I'm not sure if SQLite implements things like, say, "IN BOOLEAN MODE" for FULLTEXT, global locks, SHOW SLAVE STATUS, the various collations, etc., the same way as MySQL. Presumably it does not implement the mysql meta-database the same way, either. We don't necessarily test that stuff today, but might in the future.

To me, the advantages of SQLite are:

• You don't have to run a database to run the tests (but, for us, everyone running the tests always has a local database -- and if they don't, they should, since they can't test their change manually without one).
• You don't have to do all the work to namespace all your logical databases, global lock names, etc (but we already did that work, and needed to for other reasons anyway).

At Facebook, everyone connected directly to production and namespacing would have been a trillion years of work, so SQLite made sense. But, for this project, my gut is that SQLite wouldn't realistically ever prevent any problems (I can't come up with any plausible ones, at least), but would be a lot of work to implement and might create a lot of exciting new problems rooted in behavioral differences between MySQL and SQLite.

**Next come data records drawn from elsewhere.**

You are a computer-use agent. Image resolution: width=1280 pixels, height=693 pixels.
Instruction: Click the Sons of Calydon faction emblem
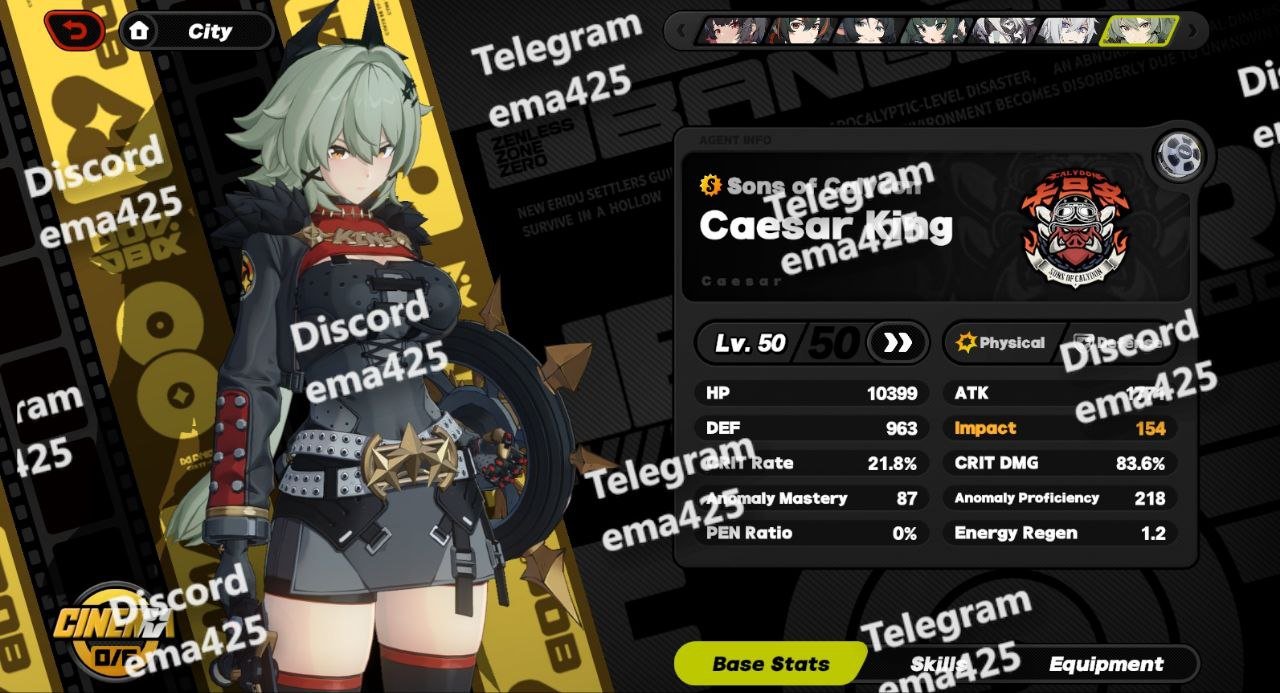(1074, 229)

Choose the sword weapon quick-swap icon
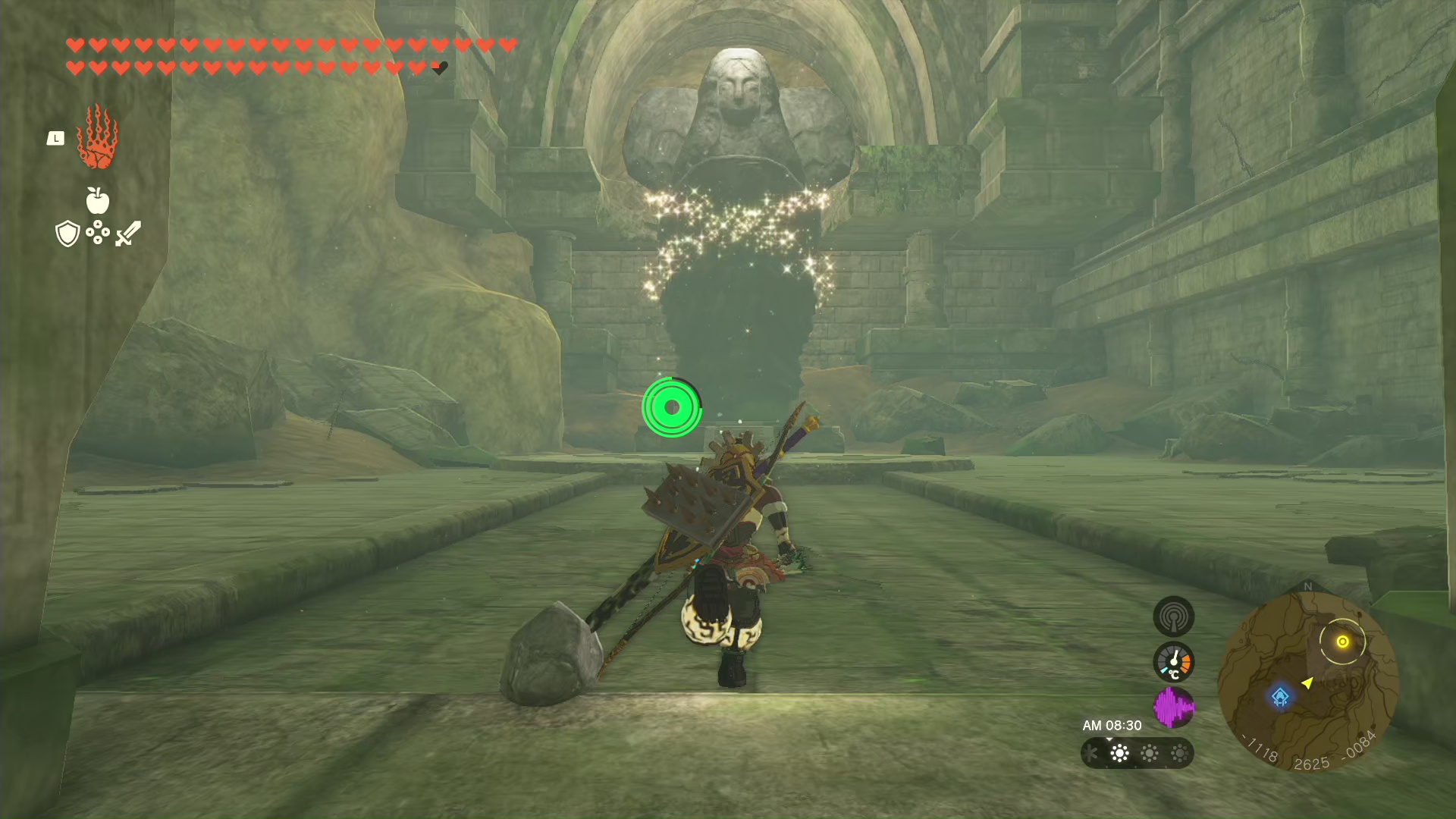pos(128,234)
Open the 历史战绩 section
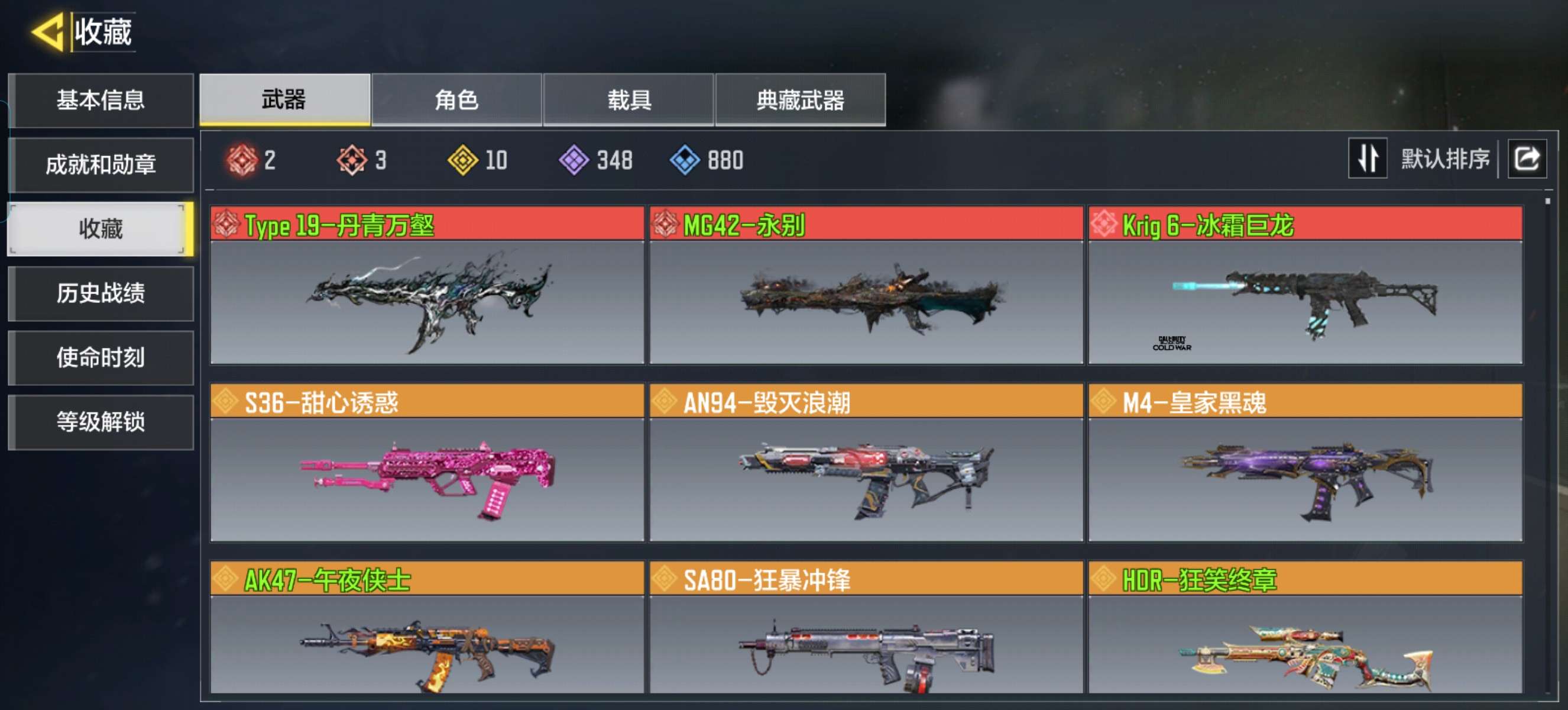Image resolution: width=1568 pixels, height=710 pixels. coord(101,293)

Philosophically I'm happy with that. Just as an exercise though, I came up with:

• For nebulous "security reasons", mysql.user might not have permissions to CREATE/DROP databases (or that permission was removed after bin/storage upgrade)
• Someone might have really important stuff in a database they decided to name phabricator_unittests_sdfefsadfagmnxc
• The DB might be hosted somewhere with a "pay by the byte" storage model (like RDS in AWS), and our hypothetical unit test that imports the linux kernel git repo ends up costing someone $$$ (especially because failed test runs don't get cleaned up automatically)
• That same "import the linux kernel" unit test takes 10 minutes and massively slows down the production DB
• Someone defeats the unit test DB sandboxing (on purpose or by accident) and accidentally reads/writes from the production databases (or acquires a global lock without releasing it)
• Unit test DB traffic is very bursty and shows up on someone's ops dashboard as attempted data exfiltration, triggering a general freak out
• Developers running unit tests simultaneously could interfere with each other if their randomly generated database names collide

I don't think any of this is seriously worth worrying about though, given the potential downsides you outlined. Maybe we should just add a little advisory in the developer documentation saying "beware that unit tests will run against the same database server you have configured for production" so when someone complains that running unit tests destroyed their world, we have somewhere to point to. Or another idea that just occurred to me is adding config options for unittest.mysql.user, unittest.mysql.host, etc etc that override the normal config.

Anyway, I'll leave it up to you to close this if you don't think there's anything worth addressing now.

Oh, I don't think anyone should ever be running unit tests with actual production credentials. You should assume that arc unit will immediately escape all sandboxing and destroy all the data it can touch, then run BENCHMARK() for an hour and then crash the server. But you should assume arc unit will do this even if it is "supposed" to be Totally Seriously Sandboxed 100% into SQLite.

We could maybe add more specific safeguards against this (e.g., refuse to run when not in development mode?) if we got a whiff of anyone ever doing it, but all of the "tests against production" stuff is a general problem with pointing development environments at production, I think.